The heat and power in Southcentral Alaska communities won't get turned off, however. ConocoPhillips and Marathon Oil, the owners of the liquefied natural gas plant near Kenai, have pledged to backstop utilities if gas deliverability is insufficient on cold days.
Still, the underlying problem of declining reserves is getting worse, and exploration results in recent years have been modest.  “Gas exploration has not been successful. Chevron has operated six exploration wells in recent years and have had only modest success,” Wright told the RDC council.  There is good potential in the region, but the problem is that many areas with prospective geology have substantial surface occupancy issues, he said, which limits explorers' access.

Production has actually dipped below what the state Department of Natural Resources has estimated would be possible from remaining proved gas reserves in the Cook Inlet Basin, he said.

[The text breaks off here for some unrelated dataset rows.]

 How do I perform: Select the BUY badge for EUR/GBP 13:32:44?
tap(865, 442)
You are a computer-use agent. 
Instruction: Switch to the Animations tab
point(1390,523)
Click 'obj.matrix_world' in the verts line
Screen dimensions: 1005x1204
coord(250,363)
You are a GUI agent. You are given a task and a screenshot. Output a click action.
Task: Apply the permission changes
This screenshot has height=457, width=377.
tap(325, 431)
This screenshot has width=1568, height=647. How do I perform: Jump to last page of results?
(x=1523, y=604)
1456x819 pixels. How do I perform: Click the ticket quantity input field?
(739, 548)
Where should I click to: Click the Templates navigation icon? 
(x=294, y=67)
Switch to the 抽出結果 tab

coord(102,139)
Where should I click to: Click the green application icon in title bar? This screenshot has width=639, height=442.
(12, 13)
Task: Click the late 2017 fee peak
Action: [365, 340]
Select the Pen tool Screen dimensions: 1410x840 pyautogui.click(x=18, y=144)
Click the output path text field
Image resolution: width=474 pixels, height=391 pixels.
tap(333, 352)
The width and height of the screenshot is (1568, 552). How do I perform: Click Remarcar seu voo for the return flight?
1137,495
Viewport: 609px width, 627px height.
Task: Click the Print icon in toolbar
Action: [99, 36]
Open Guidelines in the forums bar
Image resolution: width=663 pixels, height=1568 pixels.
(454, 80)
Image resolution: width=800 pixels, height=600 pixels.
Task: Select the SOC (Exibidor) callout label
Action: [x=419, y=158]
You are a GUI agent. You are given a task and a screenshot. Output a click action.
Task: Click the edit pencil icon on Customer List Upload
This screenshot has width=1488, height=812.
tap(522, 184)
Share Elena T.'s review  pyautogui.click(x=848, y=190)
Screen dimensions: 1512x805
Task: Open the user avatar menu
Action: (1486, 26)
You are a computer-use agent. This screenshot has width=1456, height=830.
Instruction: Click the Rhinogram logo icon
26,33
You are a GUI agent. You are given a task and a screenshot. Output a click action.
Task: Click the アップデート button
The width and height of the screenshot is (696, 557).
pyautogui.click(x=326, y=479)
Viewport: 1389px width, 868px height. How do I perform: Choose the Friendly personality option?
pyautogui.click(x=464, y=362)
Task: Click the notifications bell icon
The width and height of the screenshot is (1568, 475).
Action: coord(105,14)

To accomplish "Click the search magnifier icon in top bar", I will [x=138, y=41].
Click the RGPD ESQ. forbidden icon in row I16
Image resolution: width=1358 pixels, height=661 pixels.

The industry isn't sitting on its hands, however. Chevron and other Cook Inlet operators are making substantial investments. Two years ago Chevron announced a $400 million program to refurbish aging oil production platforms in Cook Inlet and to stimulate new gas production. The company is carrying out that program, Wright said.
Marathon and ConocoPhillips have made separate commitments to drill new gas wells in an agreement with the state related to a two-year extension of a liquefied natural gas export license for the Kenai-area plant the two companies own.  “Our hope is that new drilling in the Beluga and Ninilchik fields will stem the decline, but we see no scenario where the decline is eliminated,” Wright said.
Chevron itself has spent $200 million over the last years in its new drilling program, which include oil as well as gas. Chevron has invested in projects in seven gas fields and two oil fields.  Results of the drilling are generally positive, but there were disappointments as well, Wright said.  “A few of our wells far exceeded expectations, some came close to what we had forecast, but a couple were expensive but poor producers,” he told the RDC. “There is a lot of stratigraphic variability in Cook Inlet. The risks and uncertainties there are not average.”  The company still expects to spend $100 million to $200 million over the next three to five years on projects, but plans are always subject to change. Given the downward shift in oil prices, “we are currently reassessing our opportunity catalogue,” Wright said.

Natural gas projects in the last year have included two new gas development wells in the Happy Valley gas field on the Kenai Peninsula, the installation of a new production pad and the testing of a new “fracture” technology to stimulate production, and three new gas wells and a compressor to boost deliverability of gas in the Ninikchik gas field, where Chevron owns 40 percent (Marathon Oil is the majority owner, at 60 percent, and operator). Other projects included two new gas wells and a workover in the Beluga River gas field, and two new production wells and the addition of compressor capability on the Steelhead platform, which produces gas.

On the oil side, Chevron has drilled two new wells in the Granite Point field from the Anna platform. These wells did not meet expectations, Wright said. Chevron also drilled one new well and two well maintenance jobs in the Swanson River oil field, and performed six well maintenance jobs in the McArthur River field.

“Gas-lift” wells, which use natural gas to lift crude oil up producing wells, were also converted to down-hole electric pumps to bring the oil up. This has the effect of freeing up gas supplies, Wright said.